### Exercise prompt
Beginning at the line that contains "Politique de cookies (UE) (60, 2080)" and ending at the last line of the entries, write out each line exactly; include nothing outside that span.

### Data for processing
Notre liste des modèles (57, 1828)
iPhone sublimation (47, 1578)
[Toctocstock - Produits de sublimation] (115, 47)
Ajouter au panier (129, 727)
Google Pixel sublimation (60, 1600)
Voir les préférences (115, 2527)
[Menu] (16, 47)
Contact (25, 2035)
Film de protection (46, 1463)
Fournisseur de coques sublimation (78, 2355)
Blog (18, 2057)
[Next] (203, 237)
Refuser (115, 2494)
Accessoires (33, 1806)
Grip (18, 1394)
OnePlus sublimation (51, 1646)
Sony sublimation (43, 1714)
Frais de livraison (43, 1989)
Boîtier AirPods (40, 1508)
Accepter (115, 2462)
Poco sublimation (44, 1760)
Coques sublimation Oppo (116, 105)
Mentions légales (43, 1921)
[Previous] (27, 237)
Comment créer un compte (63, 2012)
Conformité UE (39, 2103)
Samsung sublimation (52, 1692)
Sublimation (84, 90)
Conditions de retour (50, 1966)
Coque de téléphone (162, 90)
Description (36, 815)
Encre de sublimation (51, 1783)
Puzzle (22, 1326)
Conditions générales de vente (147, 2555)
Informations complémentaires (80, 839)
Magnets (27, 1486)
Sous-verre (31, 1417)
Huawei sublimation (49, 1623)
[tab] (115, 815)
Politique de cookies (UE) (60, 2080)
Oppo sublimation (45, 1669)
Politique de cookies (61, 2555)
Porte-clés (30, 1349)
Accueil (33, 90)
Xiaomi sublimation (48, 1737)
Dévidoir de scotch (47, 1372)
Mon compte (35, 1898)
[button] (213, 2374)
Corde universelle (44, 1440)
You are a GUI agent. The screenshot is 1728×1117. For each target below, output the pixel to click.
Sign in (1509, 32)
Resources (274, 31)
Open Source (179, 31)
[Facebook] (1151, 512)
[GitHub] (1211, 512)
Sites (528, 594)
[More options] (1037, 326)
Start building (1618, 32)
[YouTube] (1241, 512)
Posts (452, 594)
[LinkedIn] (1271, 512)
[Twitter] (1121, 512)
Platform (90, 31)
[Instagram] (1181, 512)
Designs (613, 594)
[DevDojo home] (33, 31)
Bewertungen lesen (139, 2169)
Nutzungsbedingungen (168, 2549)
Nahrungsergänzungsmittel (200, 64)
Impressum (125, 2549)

### Solution for this exercise
Politique de cookies (UE) (60, 2080)
Oppo sublimation (45, 1669)
Politique de cookies (61, 2555)
Porte-clés (30, 1349)
Accueil (33, 90)
Xiaomi sublimation (48, 1737)
Dévidoir de scotch (47, 1372)
Mon compte (35, 1898)
[button] (213, 2374)
Corde universelle (44, 1440)
You are a GUI agent. The screenshot is 1728×1117. For each target below, output the pixel to click.
Sign in (1509, 32)
Resources (274, 31)
Open Source (179, 31)
[Facebook] (1151, 512)
[GitHub] (1211, 512)
Sites (528, 594)
[More options] (1037, 326)
Start building (1618, 32)
[YouTube] (1241, 512)
Posts (452, 594)
[LinkedIn] (1271, 512)
[Twitter] (1121, 512)
Platform (90, 31)
[Instagram] (1181, 512)
Designs (613, 594)
[DevDojo home] (33, 31)
Bewertungen lesen (139, 2169)
Nutzungsbedingungen (168, 2549)
Nahrungsergänzungsmittel (200, 64)
Impressum (125, 2549)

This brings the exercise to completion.